FCPS Energy / Get2Green / Sustainability Salary Table (FY2025)
| Name | Position | Annual Salary |
| John Lord | Senior Manager II, Energy Manager | $163,128 |
| Brownson, Chrissy C | Senior Manager I, Get2Green Instruction | $159,669 |
| Kathyrn Salerno | Senior Manager I, Zero Waste Manager | $149,731 |
| Cetinkaya, Candice C | Educational Specialist, Get2Green | $144,427 |
| Cliff Pahlavaninejad | Senior Manager, Sustainability | $138,210 |
| Taylor, Karen | Get2Green Support Specialist | $120,912 |
| Hai Vo | Energy Education Specialist | $117,657 |
| Olivia Stout | Energy Education Specialist | $115,189 |
| Rene Echeverria | Energy Education Specialist | $109,793 |
| Alison Culhane | Senior Manager, Get2Green | $102,782 |
| Paul Scott | Assistant Director, Energy & Environmental Sustainability | $102,735 |
| Debra Maes | Energy Education Specialist | $99,938 |
| Henry Miller | Energy Education Specialist | $99,938 |
| Cynthia Hamrick | Energy Education Specialist | $98,876 |
| Claudia Fox | Energy Education Specialist | $95,291 |
| John Arnold | Energy Education Specialist | $92,238 |
| Alex Arriola Sanchez | Energy Education Specialist | $92,026 |
| Donna Volkmann | Senior Manager, Get2Green | $87,604 |
| Paula Romero | Energy Education Specialist | $85,973 |
| Total | $2,176,117 |
This growing bureaucratic monstrosity began in 2008, with School Board Policy 8542, which formally established environmental stewardship as a systemwide responsibility embedded in facilities management. A year later, the district launched Get2Green as the student-facing environmental stewardship program.
In 2019, Fairfax County’s leaders formed the Joint Environmental Task Force, which effectively precipitated bureaucratic expansion for so-called “green initiatives.” With its final report, drafted in 2020, the task force explicitly recommended coordinated “climate action” across energy, waste, transportation, facilities, and workforce development.
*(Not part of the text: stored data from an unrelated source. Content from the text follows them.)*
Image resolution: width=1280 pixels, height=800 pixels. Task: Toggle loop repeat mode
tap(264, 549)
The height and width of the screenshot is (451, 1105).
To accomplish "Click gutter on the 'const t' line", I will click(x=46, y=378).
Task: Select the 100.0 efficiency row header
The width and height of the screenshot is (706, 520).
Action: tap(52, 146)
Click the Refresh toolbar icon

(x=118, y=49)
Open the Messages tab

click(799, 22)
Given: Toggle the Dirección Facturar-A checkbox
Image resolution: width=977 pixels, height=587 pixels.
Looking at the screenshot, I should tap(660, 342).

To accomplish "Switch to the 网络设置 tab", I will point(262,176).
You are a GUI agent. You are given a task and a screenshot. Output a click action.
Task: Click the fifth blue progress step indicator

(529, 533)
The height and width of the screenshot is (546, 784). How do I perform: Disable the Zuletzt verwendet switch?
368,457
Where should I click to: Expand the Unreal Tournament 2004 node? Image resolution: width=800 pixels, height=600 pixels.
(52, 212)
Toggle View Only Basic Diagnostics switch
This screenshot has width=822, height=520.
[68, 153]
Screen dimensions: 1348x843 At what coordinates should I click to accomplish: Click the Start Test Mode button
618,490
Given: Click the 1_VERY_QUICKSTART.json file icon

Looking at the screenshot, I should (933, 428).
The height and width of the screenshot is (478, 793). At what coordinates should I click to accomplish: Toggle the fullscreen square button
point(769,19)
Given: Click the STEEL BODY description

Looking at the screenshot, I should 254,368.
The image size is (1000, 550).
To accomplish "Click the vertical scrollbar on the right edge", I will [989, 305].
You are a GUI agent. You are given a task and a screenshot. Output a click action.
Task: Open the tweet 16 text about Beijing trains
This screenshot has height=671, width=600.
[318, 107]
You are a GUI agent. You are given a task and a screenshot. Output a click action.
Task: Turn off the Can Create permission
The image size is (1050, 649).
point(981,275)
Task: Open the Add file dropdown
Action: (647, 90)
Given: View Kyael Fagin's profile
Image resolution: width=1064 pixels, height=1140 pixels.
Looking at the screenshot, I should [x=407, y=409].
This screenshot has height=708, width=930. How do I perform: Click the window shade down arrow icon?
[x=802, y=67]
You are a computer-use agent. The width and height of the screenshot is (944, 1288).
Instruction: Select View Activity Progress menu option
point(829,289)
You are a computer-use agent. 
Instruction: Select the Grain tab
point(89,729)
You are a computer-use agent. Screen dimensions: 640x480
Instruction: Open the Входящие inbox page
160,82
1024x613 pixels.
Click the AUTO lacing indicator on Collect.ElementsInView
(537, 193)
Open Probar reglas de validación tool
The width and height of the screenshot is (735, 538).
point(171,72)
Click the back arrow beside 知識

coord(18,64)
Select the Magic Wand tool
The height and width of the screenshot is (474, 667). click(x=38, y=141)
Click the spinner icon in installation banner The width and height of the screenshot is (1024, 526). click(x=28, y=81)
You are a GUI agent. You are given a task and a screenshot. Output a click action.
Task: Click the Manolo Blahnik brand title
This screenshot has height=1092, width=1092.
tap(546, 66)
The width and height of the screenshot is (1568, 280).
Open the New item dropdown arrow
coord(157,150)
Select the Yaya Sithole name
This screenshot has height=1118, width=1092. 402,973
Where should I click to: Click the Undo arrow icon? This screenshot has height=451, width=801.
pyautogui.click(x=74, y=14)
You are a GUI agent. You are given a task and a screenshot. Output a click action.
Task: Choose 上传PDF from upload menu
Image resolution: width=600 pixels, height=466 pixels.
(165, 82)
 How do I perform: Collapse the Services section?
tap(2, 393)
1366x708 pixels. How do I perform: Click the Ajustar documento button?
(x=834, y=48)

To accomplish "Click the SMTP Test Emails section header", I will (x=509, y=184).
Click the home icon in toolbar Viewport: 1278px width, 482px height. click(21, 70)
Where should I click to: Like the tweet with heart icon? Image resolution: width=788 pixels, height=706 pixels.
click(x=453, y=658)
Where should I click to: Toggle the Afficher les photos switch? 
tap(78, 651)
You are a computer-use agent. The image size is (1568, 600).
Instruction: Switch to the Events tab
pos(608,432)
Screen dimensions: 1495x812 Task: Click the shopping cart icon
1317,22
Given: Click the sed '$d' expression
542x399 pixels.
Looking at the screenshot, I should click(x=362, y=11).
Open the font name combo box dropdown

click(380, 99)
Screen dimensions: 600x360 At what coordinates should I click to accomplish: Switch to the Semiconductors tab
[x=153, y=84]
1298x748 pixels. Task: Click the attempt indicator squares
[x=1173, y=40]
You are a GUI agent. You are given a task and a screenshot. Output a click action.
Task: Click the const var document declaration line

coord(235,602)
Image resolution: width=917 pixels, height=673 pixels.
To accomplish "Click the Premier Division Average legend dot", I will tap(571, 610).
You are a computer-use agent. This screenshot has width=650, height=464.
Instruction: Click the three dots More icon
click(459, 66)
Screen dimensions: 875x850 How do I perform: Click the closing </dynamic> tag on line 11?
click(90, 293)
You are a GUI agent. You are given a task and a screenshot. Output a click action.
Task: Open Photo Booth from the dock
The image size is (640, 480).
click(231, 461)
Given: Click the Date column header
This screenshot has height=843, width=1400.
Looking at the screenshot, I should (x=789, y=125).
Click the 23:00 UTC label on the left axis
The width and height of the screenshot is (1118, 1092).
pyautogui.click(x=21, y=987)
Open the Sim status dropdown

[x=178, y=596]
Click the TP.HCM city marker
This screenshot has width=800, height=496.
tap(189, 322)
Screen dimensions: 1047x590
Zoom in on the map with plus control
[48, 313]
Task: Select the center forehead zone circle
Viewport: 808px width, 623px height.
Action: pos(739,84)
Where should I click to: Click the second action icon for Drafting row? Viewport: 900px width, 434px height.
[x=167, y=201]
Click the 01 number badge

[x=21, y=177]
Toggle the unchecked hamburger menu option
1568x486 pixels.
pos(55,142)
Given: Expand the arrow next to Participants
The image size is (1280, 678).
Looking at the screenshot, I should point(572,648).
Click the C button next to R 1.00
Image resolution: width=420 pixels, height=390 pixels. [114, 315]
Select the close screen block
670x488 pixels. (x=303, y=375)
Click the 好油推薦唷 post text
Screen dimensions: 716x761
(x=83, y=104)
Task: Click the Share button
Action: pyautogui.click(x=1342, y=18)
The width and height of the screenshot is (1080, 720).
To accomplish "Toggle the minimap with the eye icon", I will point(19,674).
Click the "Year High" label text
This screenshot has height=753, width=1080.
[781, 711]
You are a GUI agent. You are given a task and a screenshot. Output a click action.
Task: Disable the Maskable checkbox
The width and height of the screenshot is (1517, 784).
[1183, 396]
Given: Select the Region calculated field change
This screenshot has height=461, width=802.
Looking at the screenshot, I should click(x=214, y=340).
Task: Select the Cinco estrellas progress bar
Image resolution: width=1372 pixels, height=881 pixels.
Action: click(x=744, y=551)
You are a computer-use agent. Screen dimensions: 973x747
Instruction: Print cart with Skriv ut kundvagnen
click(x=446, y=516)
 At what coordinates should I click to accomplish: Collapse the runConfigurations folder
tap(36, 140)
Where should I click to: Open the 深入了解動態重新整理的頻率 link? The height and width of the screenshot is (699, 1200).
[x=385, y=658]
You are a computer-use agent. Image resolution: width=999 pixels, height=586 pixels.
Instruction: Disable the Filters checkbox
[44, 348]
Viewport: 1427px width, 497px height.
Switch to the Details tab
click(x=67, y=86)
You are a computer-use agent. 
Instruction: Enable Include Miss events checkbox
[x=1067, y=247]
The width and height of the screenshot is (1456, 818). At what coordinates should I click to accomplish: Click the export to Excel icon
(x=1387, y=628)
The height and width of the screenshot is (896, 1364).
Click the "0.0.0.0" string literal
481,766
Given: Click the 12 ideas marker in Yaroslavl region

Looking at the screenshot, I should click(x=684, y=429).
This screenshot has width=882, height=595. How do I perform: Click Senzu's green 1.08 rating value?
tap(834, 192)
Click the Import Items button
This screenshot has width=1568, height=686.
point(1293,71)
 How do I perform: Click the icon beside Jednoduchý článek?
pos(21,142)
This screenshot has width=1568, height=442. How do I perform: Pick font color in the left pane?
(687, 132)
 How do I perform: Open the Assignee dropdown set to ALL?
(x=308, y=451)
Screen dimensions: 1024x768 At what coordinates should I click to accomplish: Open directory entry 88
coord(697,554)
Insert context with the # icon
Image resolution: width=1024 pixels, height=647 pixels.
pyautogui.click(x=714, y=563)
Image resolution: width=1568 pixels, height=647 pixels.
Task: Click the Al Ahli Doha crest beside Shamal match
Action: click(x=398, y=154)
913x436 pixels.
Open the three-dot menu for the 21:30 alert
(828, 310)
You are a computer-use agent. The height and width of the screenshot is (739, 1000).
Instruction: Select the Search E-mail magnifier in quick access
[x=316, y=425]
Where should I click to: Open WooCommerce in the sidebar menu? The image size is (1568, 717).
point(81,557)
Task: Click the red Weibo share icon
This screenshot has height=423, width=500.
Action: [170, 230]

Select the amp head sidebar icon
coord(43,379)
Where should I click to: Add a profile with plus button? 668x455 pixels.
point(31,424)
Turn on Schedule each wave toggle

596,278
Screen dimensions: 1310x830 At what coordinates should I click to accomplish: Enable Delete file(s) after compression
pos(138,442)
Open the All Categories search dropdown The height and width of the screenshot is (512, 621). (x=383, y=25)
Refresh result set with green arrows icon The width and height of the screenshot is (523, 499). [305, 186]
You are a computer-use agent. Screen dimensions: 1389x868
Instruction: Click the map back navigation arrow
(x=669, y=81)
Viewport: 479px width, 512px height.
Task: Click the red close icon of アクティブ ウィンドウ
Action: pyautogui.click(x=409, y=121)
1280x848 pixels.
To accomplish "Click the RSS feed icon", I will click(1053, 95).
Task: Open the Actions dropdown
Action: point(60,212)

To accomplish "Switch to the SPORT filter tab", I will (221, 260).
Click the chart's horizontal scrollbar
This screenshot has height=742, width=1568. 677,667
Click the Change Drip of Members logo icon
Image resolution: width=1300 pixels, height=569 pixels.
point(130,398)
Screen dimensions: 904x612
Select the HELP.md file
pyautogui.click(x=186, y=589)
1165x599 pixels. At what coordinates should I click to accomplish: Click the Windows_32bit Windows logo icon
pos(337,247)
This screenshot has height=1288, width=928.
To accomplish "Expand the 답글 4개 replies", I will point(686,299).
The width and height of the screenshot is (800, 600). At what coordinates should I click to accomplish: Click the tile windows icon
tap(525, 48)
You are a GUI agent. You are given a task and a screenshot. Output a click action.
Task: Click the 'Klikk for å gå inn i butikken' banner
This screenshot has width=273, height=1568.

In FY 2023, an additional $1.4 million and six positions were included to address Phase I recommendations of the Joint Environmental Task Force. The next year, Fairfax Schools provided salary supplements for Get2Green leaders at all of the district’s 200 schools.
By 2024, and with significant expense, School Board Policy 8542 and the Joint Environmental Task Force had structured the district’s environmental efforts into three broad categories distributed across multiple departments: (1) energy management, (2) environmental sustainability and climate initiatives, and (3) green building and capital program coordination.
The district has undergone a clear structural shift over the past decade: rising expenditures and expanding central administration have not translated into improved academic outcomes. Despite significant increases in per-pupil spending, student performance is in decline, with large shares of students failing to meet proficiency standards in core subjects.
At the same time, the district has built out a growing administrative framework for environmental and sustainability initiatives. What began as a relatively modest program has, since 2020, evolved into a multidepartment structure spanning energy management, facilities operations, transportation planning, and instructional programming.
Increasing class sizes and cutting teaching positions while failing to eliminate programs that do not support academic achievement is a symptom of weak and obscenely irresponsible leadership.